Pour accompagner toutes ces observations, réalisées sur 1300km, Denis Imbert a adopté une narration en voix-off, avec extraits du livre de Sylvain Tesson et lue par Jean Dujardin. Un moyen de baigner davantage le spectateur dans ce récit autobiographique, dans les réflexions de l’auteur, dans ses pensées intimes, dans son parcours intellectuel et émotionnel mais également ses enjeux. Des extraits qui ne sont jamais choisis au hasard et qui accompagnent toujours un questionnement ou un raisonnement face à une image, un paysage ou suite à une rencontre : « Mon travail à l’écriture était de chercher les endroits qui seraient accompagnés par ces voix-off et qui avaient pu inspirer cette écriture à l’auteur. C’était comme un puzzle, où je mettais ce texte en image dans les régions qu’il avait traversé ».

Sur Les Chemins Noirs est un film qui éveille les consciences, mûrît des réflexions, nous ramène à notre propre existence. Sur le tournage, des traces impérissables subsisteront. Un tournage éreintant pour le réalisateur qui, à son tour, a vu sa vision des choses changée : « Cette aventure m’a changé. Aujourd’hui, je redessine ma carte de France. Elle n’a plus le même visage, le même contour, c’est une France que je ne connaissais pas. Pourtant, je marche souvent. Mais je n’avais jamais été dans des endroits aussi reculés et je ne soupçonnais pas que la France avait de telles ressources ».

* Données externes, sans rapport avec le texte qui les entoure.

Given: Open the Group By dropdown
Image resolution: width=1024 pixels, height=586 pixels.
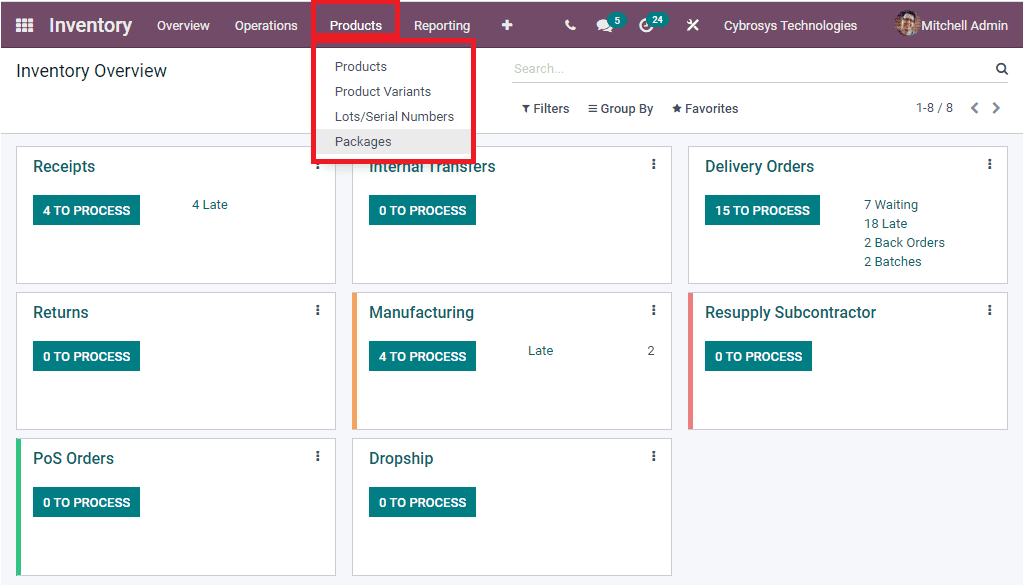Looking at the screenshot, I should (x=620, y=108).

Jean Dujardin, sublime et tragique

Le visage balafré, Jean Dujardin campe le rôle de Sylvain Tesson, renommé Pierre pour les besoins du film. Pour ce nouveau rôle dramatique au cinéma, l’acteur oscarisé impressionne. Ce dernier se glisse dans la peau de Sylvain Tesson sans caricature et ne cherche ni à copier la personnalité de Sylvain Tesson, ni à devenir l’écrivain. Car le film n’est pas un biopic, mais la retranscription factuelle d’une tranche de vie. Dès lors, qu’importe le nom du personnage ou les ellipses temporelles, Sur Les Chemins Noirs est avant tout une œuvre de recueillement. Jean Dujardin reste donc dans un rôle d’interprétation, entre sincérité et émotions pures : « C’est du lâcher prise. Je lui ai dit qu’il ne fallait pas qu’il joue mais qu’il aille chercher les choses à l’intérieur de lui. Il fallait qu’il trouve son propre personnage ».

Ainsi, Jean Dujardin compose avec ses propres émotions, ses propres frustrations, ses propres colères intérieures, puise dans un savoir-faire dont il a le secret, aidé souvent par une nature capricieuse et des seconds rôles enrichissants et tendres. Ici, il dévoile un personnage touchant, où sa rédemption, sa quête introspective, se transforment tantôt en une énergie sublime, tantôt en une force tragique qui émeut.

Sur Les Chemins Noirs, le 22 mars au cinéma.